## Goal:
Answer these questions from the text on Canada's population below:
(a) How many immigrants did Canada welcome from July 2005 to June 2006?
(b) What percentage of the population lived in Quebec and Ontario on July 1, 2006?
(c) What was the median age of the Canadian population on July 1, 2006?

## Provided text:
=-=-=-=-=

In large part, Canada depends on immigration for its population growth. From July 2005 to June 2006, two-thirds of the country’s population increase was due to immigration, as Canada welcomed 254,400 immigrants. That’s slightly above the annual average of 225,000 since the early 1990s. At the same time, the natural increase—births minus deaths—continued to drop. The most recent estimates show a drop from 210,500 people in 1990/1991 to 108,600 in 2005/2006.
Most of the Canadian population lives in a narrow corridor at the southern part of the country, near the American border. On July 1, 2006, 62% of the population lived in Quebec and Ontario, the two largest provinces.
The vast polar expanses of the Northwest Territories, Yukon and Nunavut represent 40% of the continental mass of Canada and are much less populated. Their inhabitants make up just 0.3% of the population.
Many Canadian couples wait to start a family, mainly because they are completing their studies and marrying in their late twenties. The average age of women who gave birth in 2004 was 29.7 years, a slight increase compared with 29.6 years in 2003. This continues a 30-year trend toward having children later in life.
By delaying pregnancy, couples often have fewer children. Over the past two decades, fertility among Canadian women has generally declined. The total fertility rate was 1.49 children per woman in 2000, down from 1.65 in 1981. Since then, it has risen slightly to 1.53 in 2003 and 2004.
Canada’s total fertility rate is similar to that of other industrialized countries, but lower than that of the United States, where the rate for many years has been very close to the replacement level of 2.1 children per woman. U.S. population growth depends more on natural increase than in Canada, where two-thirds of our growth is due to immigration.
According to the 2001 Census, the total fertility rate of immigrants who came to Canada from 1996 to 2001 was 3.1 children per woman, higher than that of other Canadian women. However, the longer an immigrant woman resides in Canada, the more closely her fertility resembles that of other Canadian women.
Although Canada has one of the highest life expectancies of industrialized countries, the number of deaths has continued to rise since the beginning of the decade, due to an increasing and aging population. In 2005/2006, 234,914 people died in Canada, up from 219,114 deaths recorded in 2000/2001.
While life expectancy is increasing and fertility remains relatively stable, the population is aging quickly. On July 1, 2006, the median age of the Canadian population was 39 years, up from 31 years in 1985.

=-=-=-=-=

## Data excerpt:
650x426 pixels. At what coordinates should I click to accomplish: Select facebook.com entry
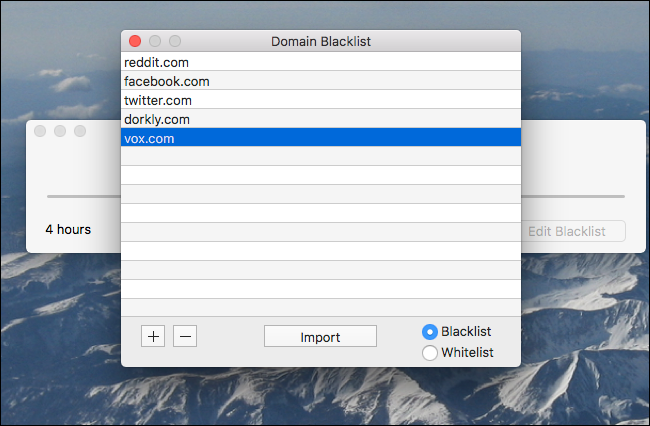321,81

=-=-=-=-=

## Exercise solution:
(a) 254,400
(b) 62%
(c) 39 years